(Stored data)
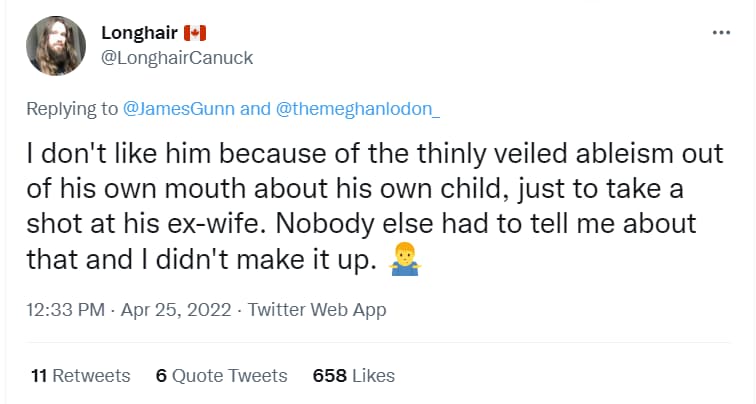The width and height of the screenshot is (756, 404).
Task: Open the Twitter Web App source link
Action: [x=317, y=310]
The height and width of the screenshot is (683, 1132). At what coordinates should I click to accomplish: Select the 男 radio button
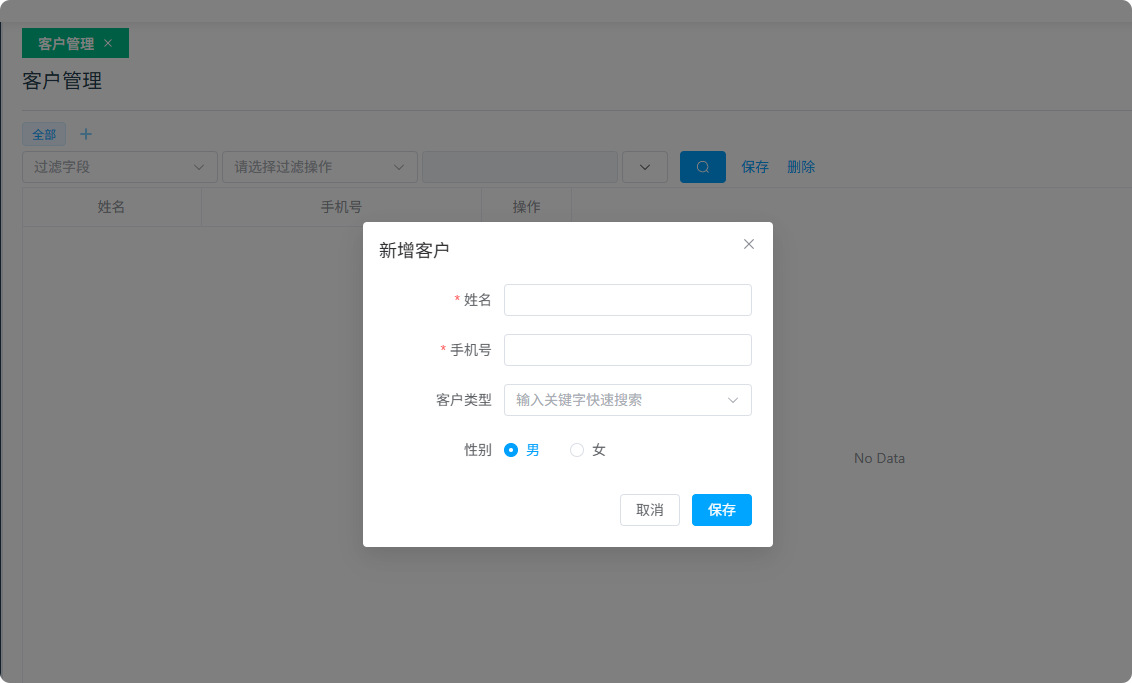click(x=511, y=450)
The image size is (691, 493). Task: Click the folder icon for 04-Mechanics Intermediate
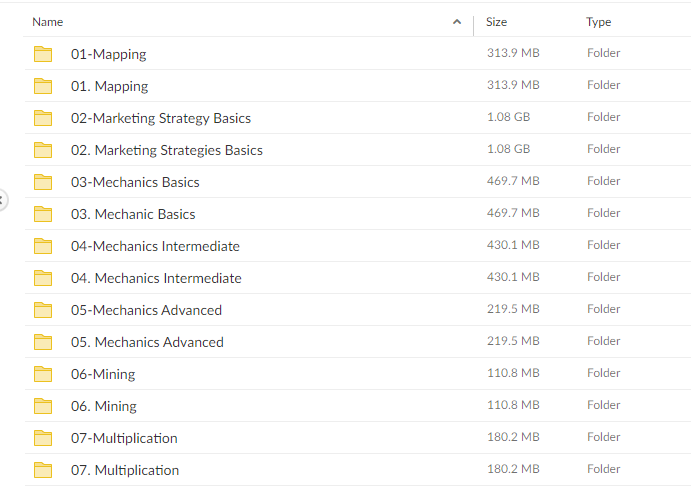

Task item
From the line containing "The height and" to the last line of the records above, return each line exactly, both ends included, and nothing more. Leave out the pictures.

Expected answer
The height and width of the screenshot is (683, 1132). At what coordinates should I click to accomplish: Select the 男 radio button
click(x=511, y=450)
The image size is (691, 493). Task: Click the folder icon for 04-Mechanics Intermediate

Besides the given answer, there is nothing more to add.